Although my last posts have mostly been related to Complex Event Processing and the various vendors and solutions out there, I have spent some time recently exploring the IaaS and PaaS markets.
I won't provide my analysis but instead wrap up on the few hands on experience I had thus far - all promising although with vastly different perspectives for enterprise adoption.
Amazon EC2
I have been a long time user of Amazon EC2 and did a few experiment with it, like running Esper performance benchmark and ensuring it scales linearly as I kickoff Amazon AMI with more CPU and RAM capacity. Very useful although you're send back to school manual on OS-level handling, package install and being root user...
VMWare / BEA ex LiquidVM / ex VirtualEdition
I had of course been quiet familiar with VMWare over the last few years, heading BEA' WebLogic Server Virtual Edition adoption in my geography. Things happens to have slow down a bit on this chapter, although JRockit Virtual Edition is very much on the Oracle agenda as it was explained at Oracle OpenWorld 2008. I expect more this year unleashed with a wider perspective around the cloud topic as some expects.
For prior (although outdated) work on this - check out this slide deck (pdf, slow site).
Very promissing convergence between Java runtime and virtualized stack - patented by the way... (20090070776, "SYSTEM AND METHOD TO IMPROVE MEMORY USAGE IN VIRTUAL MACHINES RUNNING AS HYPERVISOR GUESTS")
Google AppEngine
Recently I have been playing with the Google AppEngine Java - very neat - build upon a few open source bits like Jetty (which also happens to be used by the BEA WebLogic Event Server despite BEA has been a long time maker of its own servlet stack in WebLogic), although the Eclipse IDE support is limited to a bare minimum and the security restriction (class white list) is time wasting in the end-developer hands to validate compatibility of existing stacks.

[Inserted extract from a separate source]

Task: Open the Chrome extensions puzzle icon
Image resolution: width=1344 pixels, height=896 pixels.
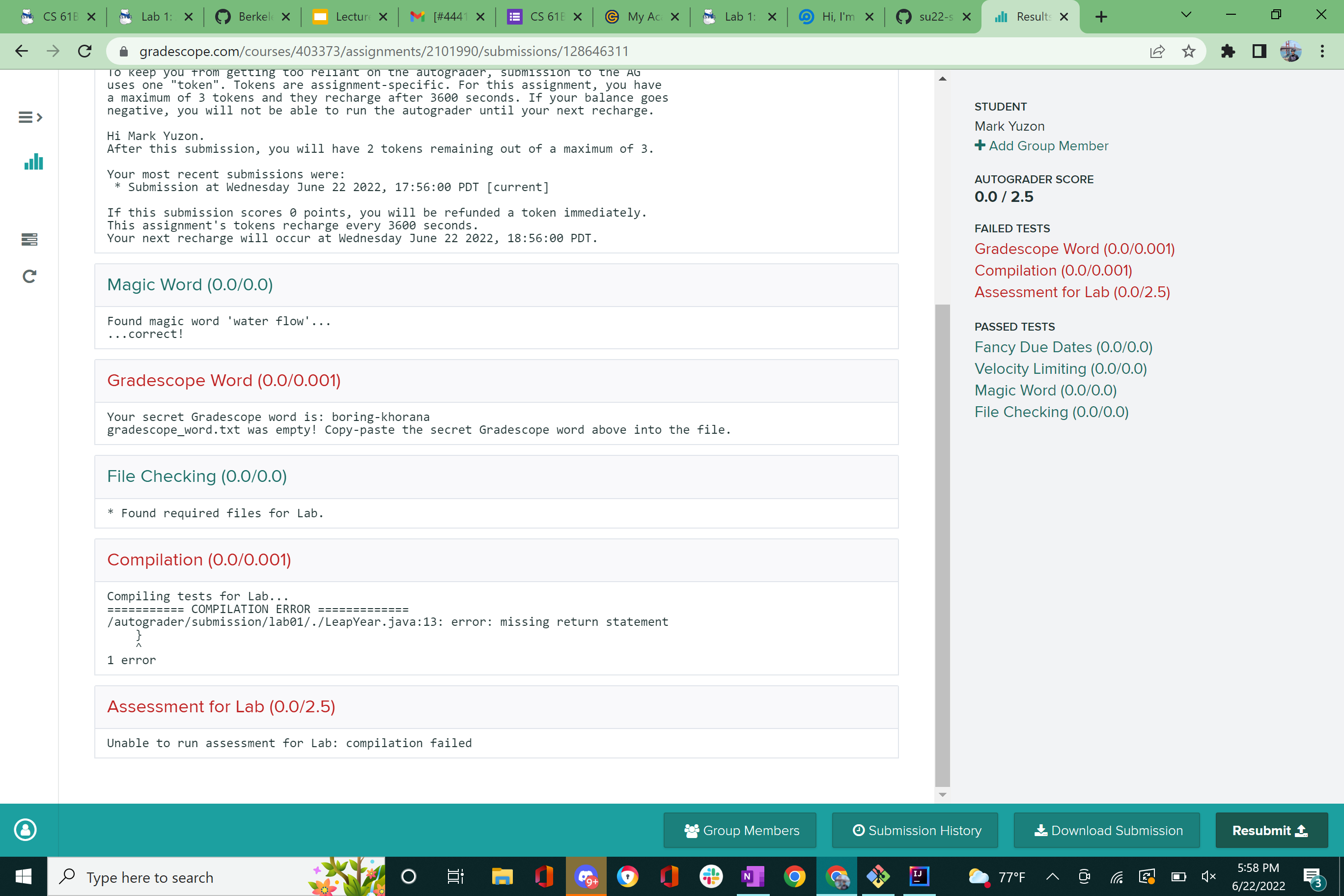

Is Google AppEngine scaring for IBM?
I recently came accross an IBM lab paper titled "Porting Google App Engine Applications to IBM Middleware".
It provides some API-level compatibility to port GAE java apps to a good old WebSphere / Tivoli stack but is unfortunately missing the whole point.
Middleware as a Service
The clear value proposition of GAE is middleware as a service namely:
- no software install
- out of the box load balancing and clustering
- scale up/down and out on demand
- pay per use
WebLogic on Amazon EC2 and more
From that perspective, the WebLogic Server on EC2 technical white paper and the WebLogic Server in the cloud Oracle' datasheet are far better aligned to the value proposition - although incomplete in a comparison to GAE - as one would have to add Coherence (where GAE provides memcache / JSR-107 JCache) and very likely Enterprise Manager or ex-BEA WebLogic Liquid Operation Control to deal with self-provisionning and scale on demand.